Napsterとは、1999年1月に発表された、インターネットを通じて個人間で音楽データの交換を行なうアプリケーションソフト。また、同ソフトの開発・配布と楽曲リスト共有サーバの運営を行なう同名の企業。あるいは、同社が2003年10月に開始した音楽配信サービス。

 音楽ファイル共有ソフトとしてのNapsterは、当時ノースイースタン大学の学生だったショーン・ファニング(Shawn Fanning)氏が開発・公開したもので、ユーザのパソコンに保存されているMP3形式の音声ファイルのリストをNapster社の運営するサーバに送信する。これを世界中のユーザが共有することにより、互いに他のユーザの所持する音楽ファイルを検索し、ダウンロードすることができる。中央サーバはファイル検索データベースの提供とユーザの接続管理のみを行っており、音楽データ自体のやり取りはユーザ間の直接接続によって行われている。

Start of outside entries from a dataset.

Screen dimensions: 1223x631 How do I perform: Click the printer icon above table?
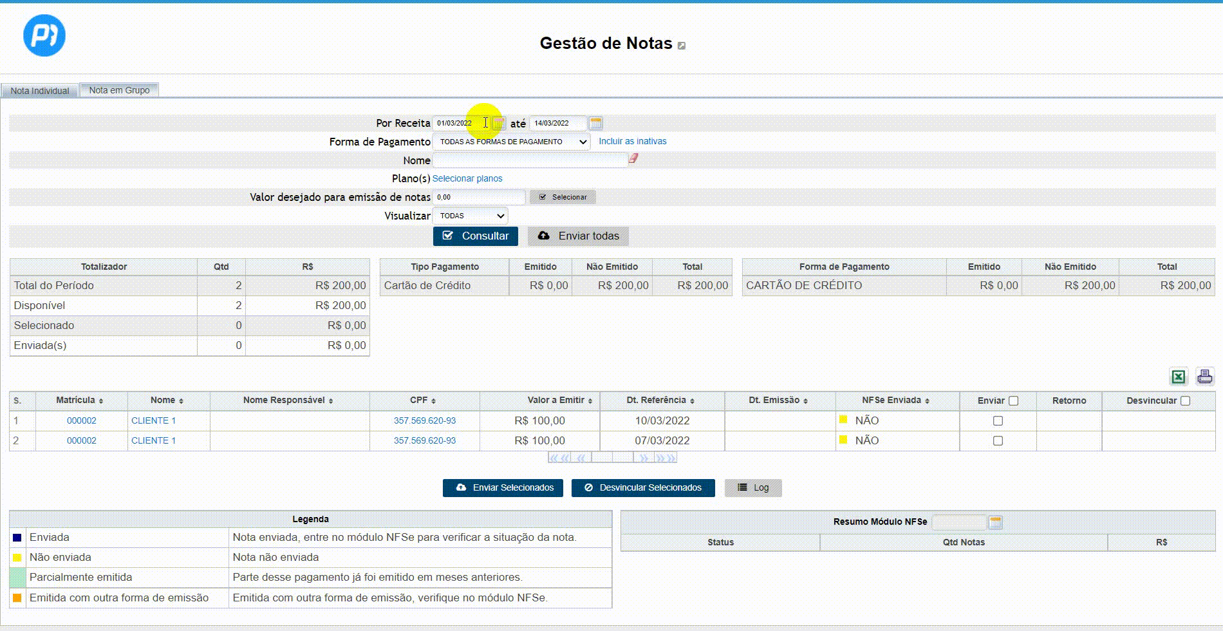click(1204, 377)
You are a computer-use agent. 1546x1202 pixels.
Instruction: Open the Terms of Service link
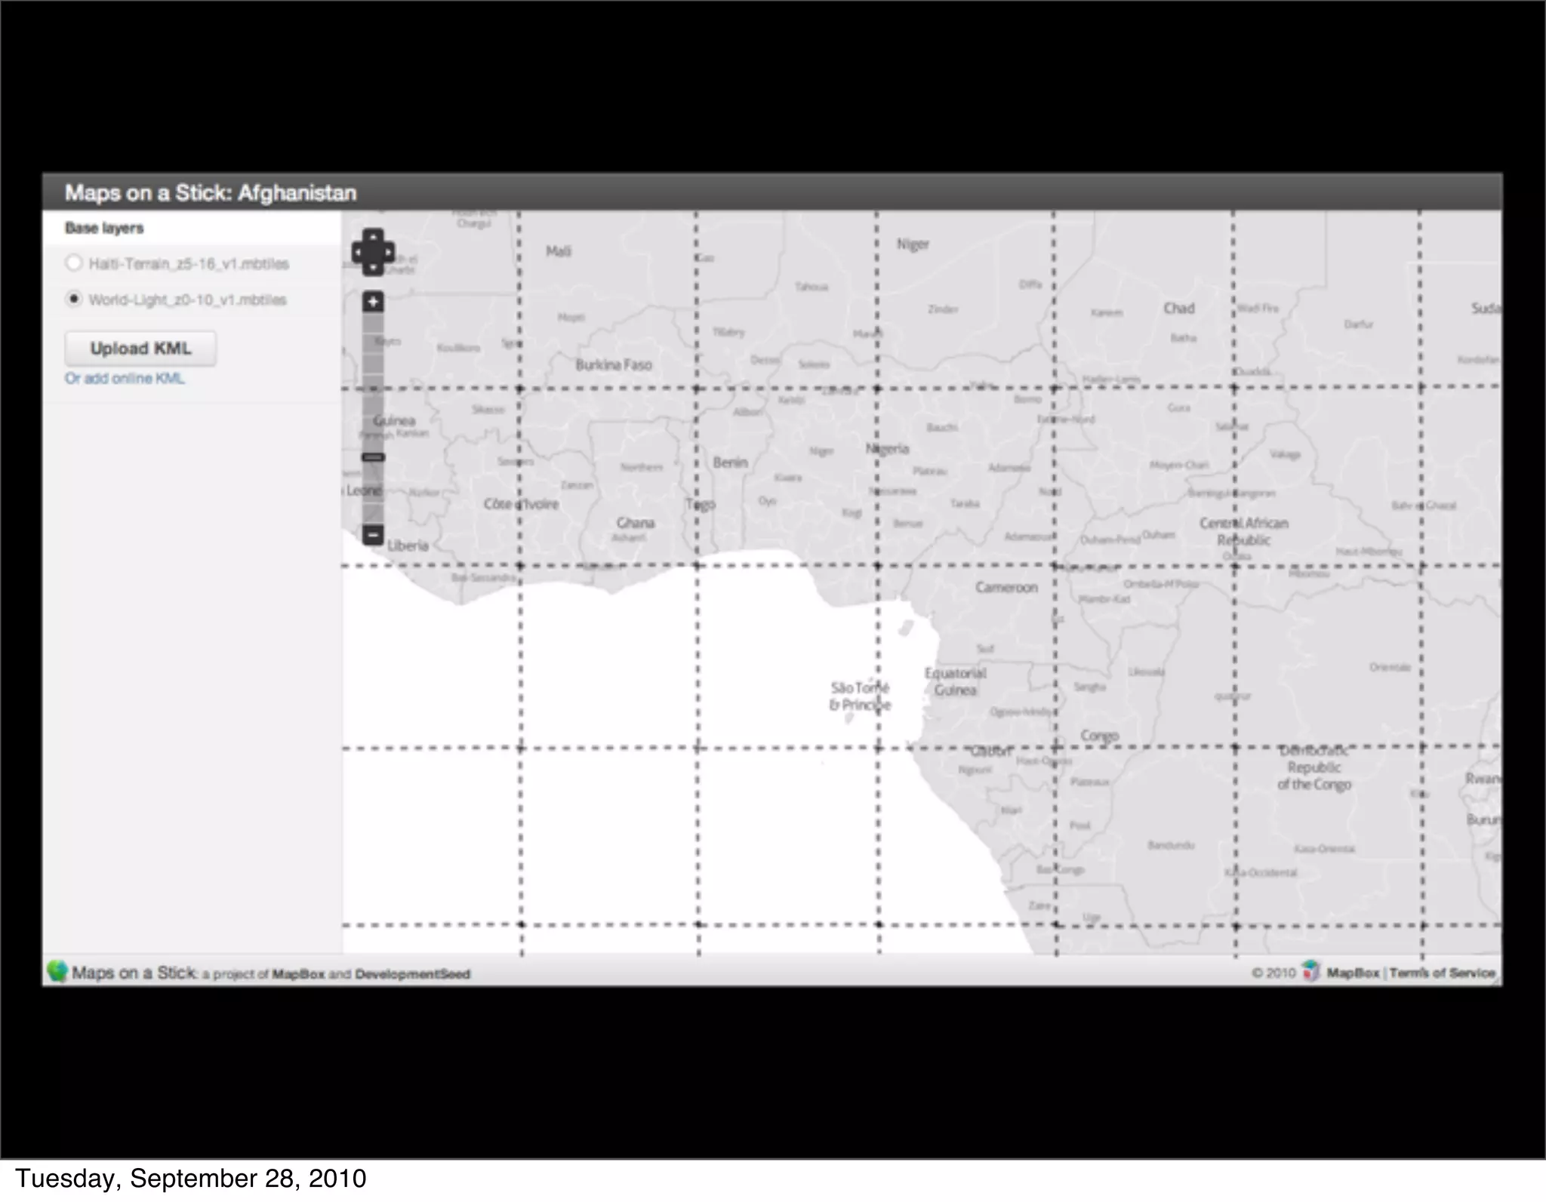click(x=1442, y=973)
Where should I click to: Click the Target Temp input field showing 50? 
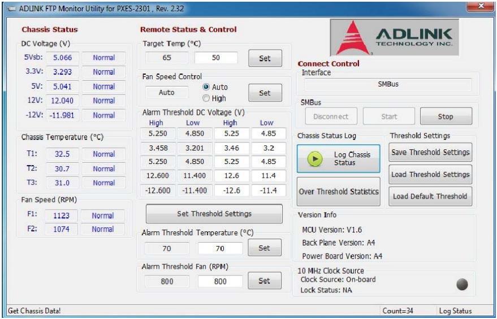pos(216,58)
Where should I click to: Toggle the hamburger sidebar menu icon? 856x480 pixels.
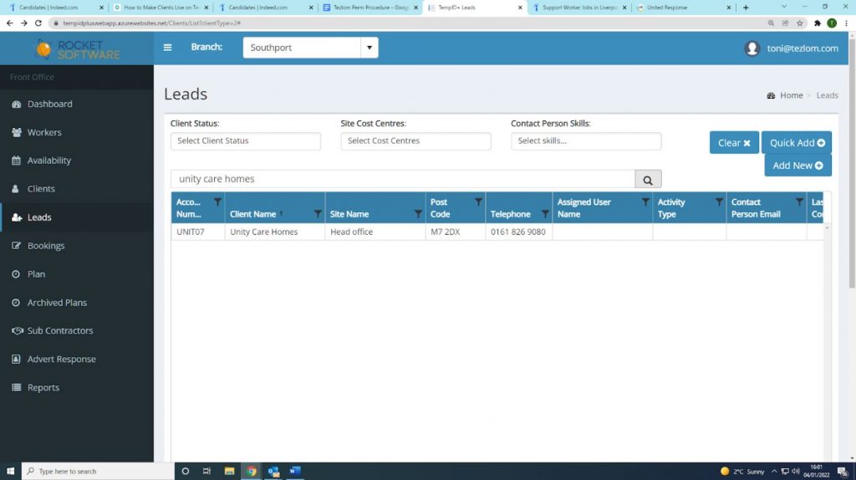167,48
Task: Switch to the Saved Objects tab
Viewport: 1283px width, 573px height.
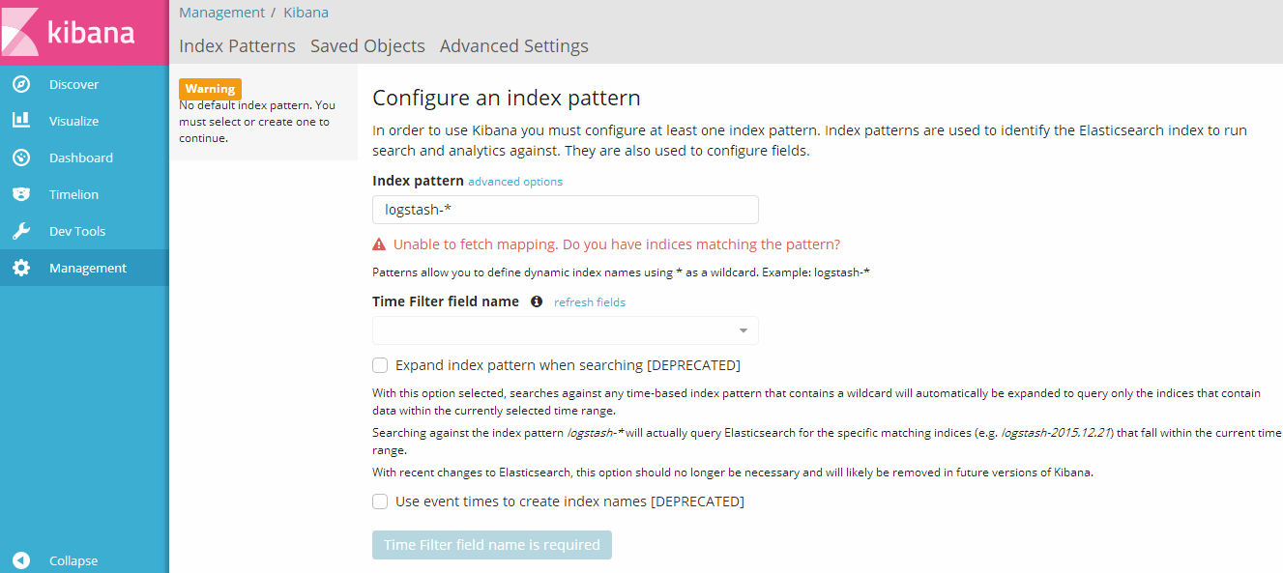Action: [x=367, y=45]
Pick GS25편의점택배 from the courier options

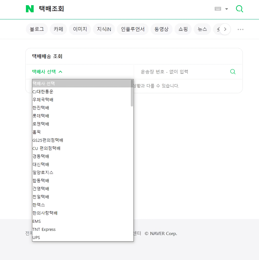tap(48, 140)
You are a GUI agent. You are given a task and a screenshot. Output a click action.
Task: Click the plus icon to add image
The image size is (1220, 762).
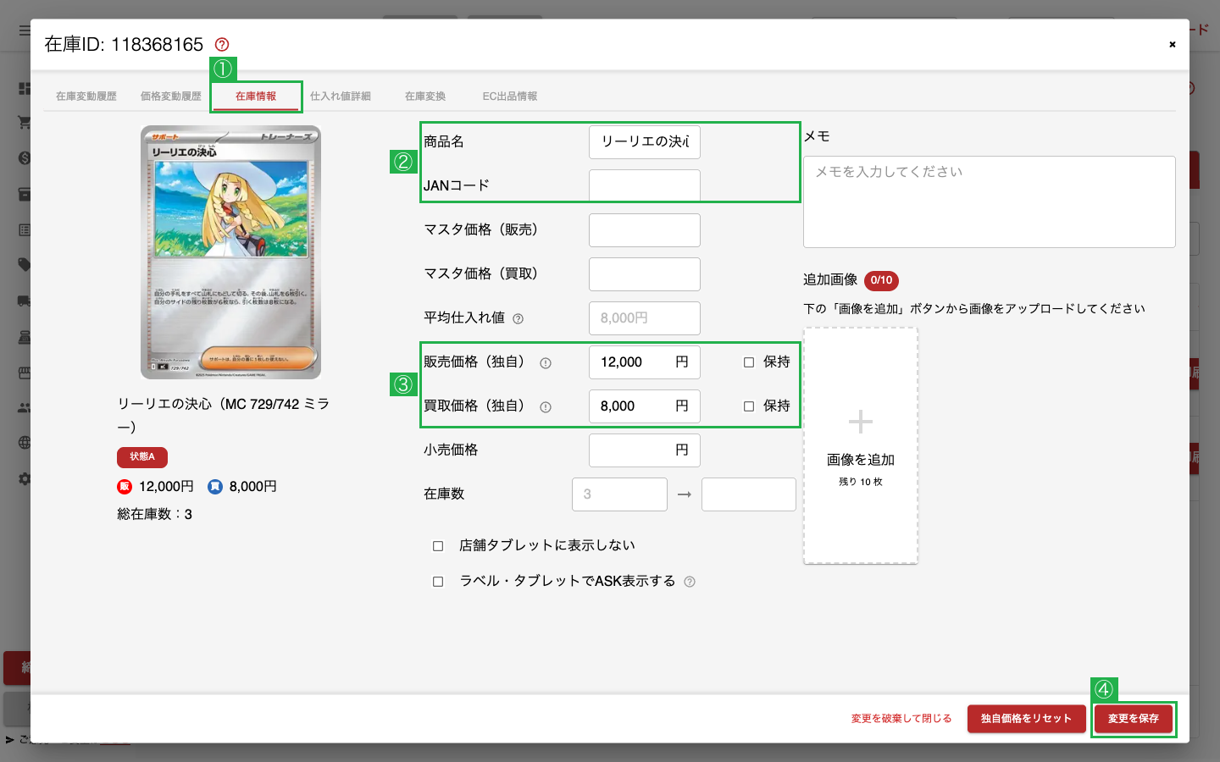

 Napster登場当初はアメリカの大学生の間で大流行し、回線への負担の大きさから利用を禁止する大学が続出し、話題となった。Napsterで流通している音楽データの多くが市販のCDなどからの違法コピーであることから、Napster社は全米レコード工業会(RIAA)に著作権つき楽曲データの発見と排除(事実上の運営差し止め)を求め提訴され、2000年7月に敗訴、サービスを停止した。

 Napsterは多数の個人を直接つないで情報を共有する「P2P」(Peer to Peer)と呼ばれるインターネットの新しい利用形態を提示した初めての大規模なサービスであり、これに刺激を受けて類似のソフトやサービスが多数公開された。P2Pネットワークで共有されるファイルは画像や動画、ソフトウェアなどに広がり、世界各国でファイル共有ソフトと著作権をめぐって多くの事件が起き、政府や有力企業、団体を巻き込んだ大規模な論争を呼び起こした。

 Napster社はファイル共有サービスの停止後、2003年5月にアメリカのソフトウェアメーカーRoxio社に買収され、同年10月にインターネットを通じてDRM技術で著作権保護が施された楽曲データを有料で配信する音楽配信サービスを開始した。2004年8月にはRoxio社自身が Napster社を吸収合併し、社名をNapster社に変更している。

 新生Napster社は日本ではタワーレコードと合弁でナップスタージャパン株式会社を設立し、2006年10月から音楽配信サービスNapsterを開始した。1曲150円で購入できるコースと、月額1,280円(携帯音楽プレーヤーに転送する場合は1,980円)でダウンロードし放題というユニークな料金体系のコースを用意しており、NTTドコモと提携して携帯電話向けにも配信サービスを提供している。